TASK DESCRIPTION: Copy out every line of the listing below without any alteration.
^^^^^^^^
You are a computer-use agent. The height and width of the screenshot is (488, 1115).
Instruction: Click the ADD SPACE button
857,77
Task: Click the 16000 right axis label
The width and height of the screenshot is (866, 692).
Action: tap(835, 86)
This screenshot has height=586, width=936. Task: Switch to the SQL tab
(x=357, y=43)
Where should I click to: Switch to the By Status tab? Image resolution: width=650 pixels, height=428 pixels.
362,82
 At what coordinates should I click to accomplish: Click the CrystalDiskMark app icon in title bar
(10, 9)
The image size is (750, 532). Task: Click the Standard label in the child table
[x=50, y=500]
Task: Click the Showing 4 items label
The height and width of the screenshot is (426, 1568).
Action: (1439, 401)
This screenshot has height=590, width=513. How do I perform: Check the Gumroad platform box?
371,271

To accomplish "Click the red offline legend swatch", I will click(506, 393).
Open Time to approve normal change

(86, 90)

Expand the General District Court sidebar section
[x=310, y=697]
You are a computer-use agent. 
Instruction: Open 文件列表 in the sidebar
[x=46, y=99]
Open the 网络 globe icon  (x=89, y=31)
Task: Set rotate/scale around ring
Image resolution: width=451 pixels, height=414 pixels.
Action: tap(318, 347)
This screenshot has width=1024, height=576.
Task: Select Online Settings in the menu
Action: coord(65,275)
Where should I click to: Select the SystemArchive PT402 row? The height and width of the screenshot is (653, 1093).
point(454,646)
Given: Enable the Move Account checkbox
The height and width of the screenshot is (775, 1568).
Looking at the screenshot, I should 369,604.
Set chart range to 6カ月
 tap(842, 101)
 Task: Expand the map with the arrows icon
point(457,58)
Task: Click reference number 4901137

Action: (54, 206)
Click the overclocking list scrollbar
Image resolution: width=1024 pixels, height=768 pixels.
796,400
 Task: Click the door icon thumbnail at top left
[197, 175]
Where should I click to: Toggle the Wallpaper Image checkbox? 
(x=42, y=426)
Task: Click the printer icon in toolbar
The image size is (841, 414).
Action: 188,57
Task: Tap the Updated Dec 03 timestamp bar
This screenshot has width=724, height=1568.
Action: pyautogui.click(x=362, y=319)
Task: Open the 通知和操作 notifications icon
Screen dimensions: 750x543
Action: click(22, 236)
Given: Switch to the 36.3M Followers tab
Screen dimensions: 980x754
^^^^^^^^
ANSWER TO THE PROBLEM:
You are a computer-use agent. The height and width of the screenshot is (488, 1115).
Instruction: Click the ADD SPACE button
857,77
Task: Click the 16000 right axis label
The width and height of the screenshot is (866, 692).
Action: tap(835, 86)
This screenshot has height=586, width=936. Task: Switch to the SQL tab
(x=357, y=43)
Where should I click to: Switch to the By Status tab? Image resolution: width=650 pixels, height=428 pixels.
362,82
 At what coordinates should I click to accomplish: Click the CrystalDiskMark app icon in title bar
(10, 9)
The image size is (750, 532). Task: Click the Standard label in the child table
[x=50, y=500]
Task: Click the Showing 4 items label
The height and width of the screenshot is (426, 1568).
Action: (1439, 401)
This screenshot has height=590, width=513. How do I perform: Check the Gumroad platform box?
371,271

To accomplish "Click the red offline legend swatch", I will click(506, 393).
Open Time to approve normal change

(86, 90)

Expand the General District Court sidebar section
[x=310, y=697]
You are a computer-use agent. 
Instruction: Open 文件列表 in the sidebar
[x=46, y=99]
Open the 网络 globe icon  (x=89, y=31)
Task: Set rotate/scale around ring
Image resolution: width=451 pixels, height=414 pixels.
Action: tap(318, 347)
This screenshot has width=1024, height=576.
Task: Select Online Settings in the menu
Action: coord(65,275)
Where should I click to: Select the SystemArchive PT402 row? The height and width of the screenshot is (653, 1093).
point(454,646)
Given: Enable the Move Account checkbox
The height and width of the screenshot is (775, 1568).
Looking at the screenshot, I should 369,604.
Set chart range to 6カ月
 tap(842, 101)
 Task: Expand the map with the arrows icon
point(457,58)
Task: Click reference number 4901137

Action: (54, 206)
Click the overclocking list scrollbar
Image resolution: width=1024 pixels, height=768 pixels.
796,400
 Task: Click the door icon thumbnail at top left
[197, 175]
Where should I click to: Toggle the Wallpaper Image checkbox? 
(x=42, y=426)
Task: Click the printer icon in toolbar
The image size is (841, 414).
Action: 188,57
Task: Tap the Updated Dec 03 timestamp bar
This screenshot has width=724, height=1568.
Action: pyautogui.click(x=362, y=319)
Task: Open the 通知和操作 notifications icon
Screen dimensions: 750x543
Action: click(22, 236)
Given: Switch to the 36.3M Followers tab
Screen dimensions: 980x754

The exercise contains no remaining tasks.